The buck stops with shareholders

For a look at how dilution, run rate, and shareholder-value-transfer calculations affect shareholder reaction, consider the case of Riggs National Corp.

Riggs proposed amendments to its option plan at its last two company meetings (1998 and 1999). The 1998 amendment increased the number of shares available for stock option awards from two million to four million. Based on its shareholder value transfer methodology, ISS recommended voting “no” on the proposal. In fact, 19.9% of the votes cast were “no” votes in a year when, according to Hambly, the average vote against stock option-related proposals was 17.8% at the IRRC’s universe of approximately 2,000 companies.

The proposal passed, as management proposals usually do. “It’s very difficult as a practical matter to get a majority of shareholders to defy management’s interests,” observes Dennis Carey, a vice chairman at executive search firm Spencer Stuart. “In most cases, what management wants, management gets, with shareholder votes. It’s pretty rare that shareholders step up to the plate and vigorously oppose those proposals.”

Even so, when a significant minority of shareholders votes against a company proposal, management may take steps to ameliorate the plan, offer a more carefully thought-out plan next time, or at least communicate with shareholders. That doesn’t appear to be the case with Riggs, which proposed at its 1999 annual meeting that the number of shares available for option awards be more than doubled, from four million to nine million shares.

ISS again recommended voting against the amendment. Riggs’ shareholder-value-transfer cap was 9.4%, and the total cost of all compensation plans, assuming the 1999 proposal passed, was fully 21.3% of the company’s market capitalization.
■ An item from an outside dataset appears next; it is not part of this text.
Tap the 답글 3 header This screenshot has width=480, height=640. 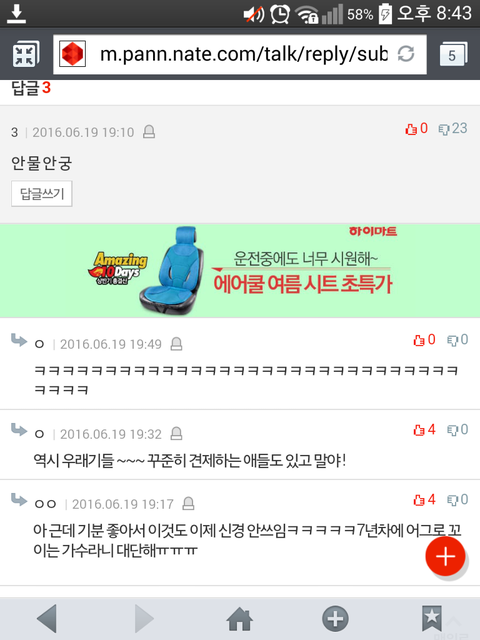coord(31,88)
That meant that a full one-fifth of the company’s value could potentially be transferred from shareholders to option recipients.

And Riggs hasn’t been stingy with option awards to its CEO. After the 1998 amendment doubled the option pool, the bank granted 1.3 million options, of which Riggs CEO Joe L. Albritton received 87.8%. Albritton was granted 1,150,000 options in 1998, with a face value of $34.9 million; no other officer received more than 50,000 options. ISS’s McGurn points out that Riggs had a run rate of more than 6% in 1998 and a run rate of 15.3% for the past three years combined.

Investors who look only at share dilution also had reason to complain: Riggs’ total potential dilution for all compensation, assuming the 1999 amendment passed, was 36.7%, nearly quadruple the 10% rule of thumb many dilution watchers use. For comparison, consider that the IRRC reported that in 1998, the 25 regional banks in its universe had an average total potential dilution of 7.9%.

Shareholders apparently didn’t take these objections lightly. A Riggs spokesperson confirmed that 6.8 million shares were voted against the proposal at the April 1999 meeting. The bank has 28 million shares outstanding, but the spokesperson would not confirm the total number of shares cast. Out of 28 million, 6.8 million represents nearly 25%, but since the number of shares cast is nearly always somewhat less than the total number of shares outstanding, it is likely that the percentage voting against the proposal was higher than 25%, perhaps as much as 30% to 35%.

The Riggs spokesperson would not comment for Bank Director on the proposal, the shareholder vote, or management’s response to the vote.

And what about Responsible Wealth, the group trying to cap executive pay at the nation’s largest banks? All three of the activist group’s bank proposals were voted down, as shareholder proposals normally are. The group will present similar proposals to companies in next year’s proxy season, but it has not decided whether the three banks it challenged this year will be singled out again.

In a preliminary count, the BankBoston proposal only received 4.8% of the votes cast, and the BankAmerica proposal won 6.7% of the shareholders’ support. However, the Citigroup proposal garnered a respectable 10.8% of the shareholder vote. Responsible Wealth’s Klinger said, “We’re gratified by it. We think we’ve opened the door to some dialogue.”